*This is a collaborative post.
It’s a dog-eat-dog world and we all have bills to pay. Like any other company out there, custom software developers need a constant flow of clients to ensure the health of their business.
From the title of this article, I’m sure you can tell where I’m going with this. Capitalise on startups; that’s it, that’s all you need to do.
The goal of this article is to break things down a little and to help you develop a pitch to potential clients while also offering a little friendly advice.
To win over the ambitious startup founder, you need them to understand how much value you bring to their company. And don’t shy away from hyping up your software either.
This works both ways. Don’t overcharge or undercharge. Undercharging in particular can discourage startup founders. Since there are a lot of development companies that take less money and then do way less work.
Overcharging meanwhile is discouraging because many clients don’t want to set aside an overly large budget.
Whether your software services are confined to a niche or not needs to be conveyed. Some agencies are most experienced with mobile app development so their portfolio includes many mobile devs.
Clients need to know what they’re paying for and what you bring to the table. Make sure they understand how the process goes and how much time the company will need.
Building trust is the deciding factor between a startup and a custom software development firm. The best way to prove that you’re legit, is to make sure you have some references handy.
Looking over feedback from others is sure to set you apart. Seeing the success of your past projects is sure to boost their confidence in you.
Now that you know how to construct your pitch, let’s look at some other good advice.

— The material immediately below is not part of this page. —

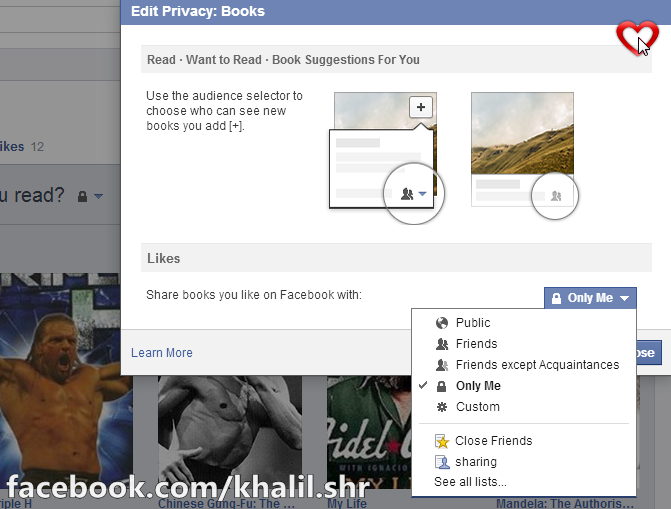Click See all lists... entry
The width and height of the screenshot is (671, 509).
click(x=470, y=482)
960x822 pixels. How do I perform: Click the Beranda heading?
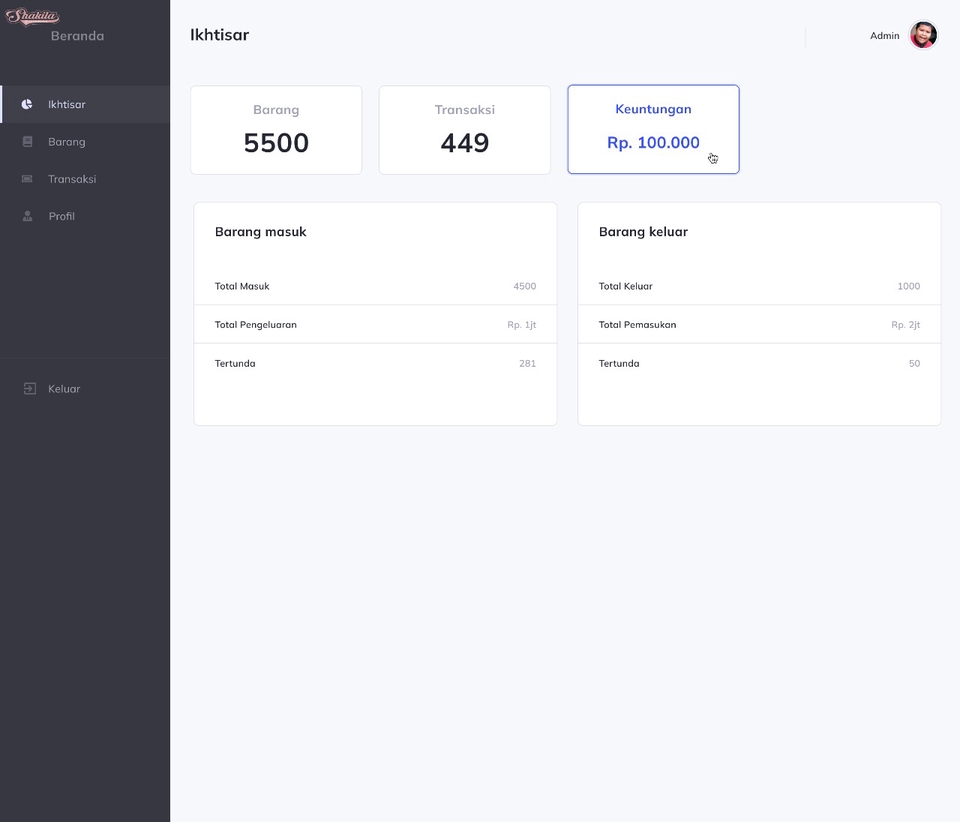tap(76, 35)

Since you’re going to be in charge of the software development, you need to be upfront. If something is a bad idea or just not possible, speak up. Going through with every request from clients leads to pretty disastrous results.
Help them understand why a request is impractical and then make a suggestion that can meet their needs and is doable.
Ask clients to provide a plan for their software development. This needs to include the scope of the project, the needs of the company, and the deadlines.
Review it and make suggestions if anything seems out of order.
A common hurdle with developing custom software is testing, or lack thereof.
Run regular tests and go through as many scenarios as you can think of. Make sure that development takes note of every success and failure from these tests.
As a software development agency, startups are great clients. They will always have a need for technical software expertise, be it customer service or data analysis.
They need someone to help with their technological infrastructure and your company is there to help them get the work done. And way cheaper than them trying to get it done in house.
Just keep my points in mind and you should be on track for building your clientele with startups.